Reproduce the following lines exactly as they appear.
* START *
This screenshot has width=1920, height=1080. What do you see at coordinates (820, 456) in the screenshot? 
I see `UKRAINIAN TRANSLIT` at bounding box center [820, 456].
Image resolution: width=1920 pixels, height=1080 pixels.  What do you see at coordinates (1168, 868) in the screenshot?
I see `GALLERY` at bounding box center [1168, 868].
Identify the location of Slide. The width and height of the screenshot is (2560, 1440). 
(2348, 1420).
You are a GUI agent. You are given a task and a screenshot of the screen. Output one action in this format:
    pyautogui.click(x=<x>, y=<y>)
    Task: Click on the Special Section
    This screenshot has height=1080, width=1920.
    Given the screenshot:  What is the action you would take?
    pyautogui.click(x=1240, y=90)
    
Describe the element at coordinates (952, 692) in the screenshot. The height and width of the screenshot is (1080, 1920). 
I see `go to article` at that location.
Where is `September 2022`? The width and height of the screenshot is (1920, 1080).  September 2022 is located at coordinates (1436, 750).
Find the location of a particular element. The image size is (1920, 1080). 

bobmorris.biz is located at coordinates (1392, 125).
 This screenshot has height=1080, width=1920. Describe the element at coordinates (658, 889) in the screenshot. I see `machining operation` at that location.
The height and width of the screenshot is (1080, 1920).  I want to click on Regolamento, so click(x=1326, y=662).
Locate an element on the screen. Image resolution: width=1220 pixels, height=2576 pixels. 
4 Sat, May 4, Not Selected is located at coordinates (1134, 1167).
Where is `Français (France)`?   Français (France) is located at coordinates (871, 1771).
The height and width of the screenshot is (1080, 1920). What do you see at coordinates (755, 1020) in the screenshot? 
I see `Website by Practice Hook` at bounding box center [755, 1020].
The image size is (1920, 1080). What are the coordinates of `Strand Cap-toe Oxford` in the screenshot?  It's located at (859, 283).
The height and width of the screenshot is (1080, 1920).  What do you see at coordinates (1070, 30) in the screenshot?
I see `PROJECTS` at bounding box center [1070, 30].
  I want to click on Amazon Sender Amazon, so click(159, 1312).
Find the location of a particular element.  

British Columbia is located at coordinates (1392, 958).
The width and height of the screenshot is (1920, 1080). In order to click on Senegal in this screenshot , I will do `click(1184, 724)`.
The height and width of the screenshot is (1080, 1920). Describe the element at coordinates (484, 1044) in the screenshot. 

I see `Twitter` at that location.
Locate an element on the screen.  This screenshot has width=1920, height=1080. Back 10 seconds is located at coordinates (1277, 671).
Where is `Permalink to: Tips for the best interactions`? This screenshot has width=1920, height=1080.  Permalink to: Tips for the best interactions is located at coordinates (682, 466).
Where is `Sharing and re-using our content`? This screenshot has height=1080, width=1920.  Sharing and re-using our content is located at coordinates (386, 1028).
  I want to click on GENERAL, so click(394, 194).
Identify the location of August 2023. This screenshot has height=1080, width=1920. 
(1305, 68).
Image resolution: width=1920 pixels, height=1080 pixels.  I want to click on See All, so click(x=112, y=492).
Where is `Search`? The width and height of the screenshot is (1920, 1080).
* END *
▶ **Reply to the task**:
This screenshot has width=1920, height=1080. What do you see at coordinates (820, 456) in the screenshot? 
I see `UKRAINIAN TRANSLIT` at bounding box center [820, 456].
Image resolution: width=1920 pixels, height=1080 pixels.  What do you see at coordinates (1168, 868) in the screenshot?
I see `GALLERY` at bounding box center [1168, 868].
Identify the location of Slide. The width and height of the screenshot is (2560, 1440). 
(2348, 1420).
You are a GUI agent. You are given a task and a screenshot of the screen. Output one action in this format:
    pyautogui.click(x=<x>, y=<y>)
    Task: Click on the Special Section
    This screenshot has height=1080, width=1920.
    Given the screenshot:  What is the action you would take?
    pyautogui.click(x=1240, y=90)
    
Describe the element at coordinates (952, 692) in the screenshot. The height and width of the screenshot is (1080, 1920). 
I see `go to article` at that location.
Where is `September 2022`? The width and height of the screenshot is (1920, 1080).  September 2022 is located at coordinates (1436, 750).
Find the location of a particular element. The image size is (1920, 1080). 

bobmorris.biz is located at coordinates (1392, 125).
 This screenshot has height=1080, width=1920. Describe the element at coordinates (658, 889) in the screenshot. I see `machining operation` at that location.
The height and width of the screenshot is (1080, 1920).  I want to click on Regolamento, so click(x=1326, y=662).
Locate an element on the screen. Image resolution: width=1220 pixels, height=2576 pixels. 
4 Sat, May 4, Not Selected is located at coordinates (1134, 1167).
Where is `Français (France)`?   Français (France) is located at coordinates (871, 1771).
The height and width of the screenshot is (1080, 1920). What do you see at coordinates (755, 1020) in the screenshot? 
I see `Website by Practice Hook` at bounding box center [755, 1020].
The image size is (1920, 1080). What are the coordinates of `Strand Cap-toe Oxford` in the screenshot?  It's located at (859, 283).
The height and width of the screenshot is (1080, 1920).  What do you see at coordinates (1070, 30) in the screenshot?
I see `PROJECTS` at bounding box center [1070, 30].
  I want to click on Amazon Sender Amazon, so click(159, 1312).
Find the location of a particular element.  

British Columbia is located at coordinates (1392, 958).
The width and height of the screenshot is (1920, 1080). In order to click on Senegal in this screenshot , I will do `click(1184, 724)`.
The height and width of the screenshot is (1080, 1920). Describe the element at coordinates (484, 1044) in the screenshot. 

I see `Twitter` at that location.
Locate an element on the screen.  This screenshot has width=1920, height=1080. Back 10 seconds is located at coordinates (1277, 671).
Where is `Permalink to: Tips for the best interactions`? This screenshot has width=1920, height=1080.  Permalink to: Tips for the best interactions is located at coordinates (682, 466).
Where is `Sharing and re-using our content`? This screenshot has height=1080, width=1920.  Sharing and re-using our content is located at coordinates (386, 1028).
  I want to click on GENERAL, so click(394, 194).
Identify the location of August 2023. This screenshot has height=1080, width=1920. 
(1305, 68).
Image resolution: width=1920 pixels, height=1080 pixels.  I want to click on See All, so click(x=112, y=492).
Where is `Search`? The width and height of the screenshot is (1920, 1080).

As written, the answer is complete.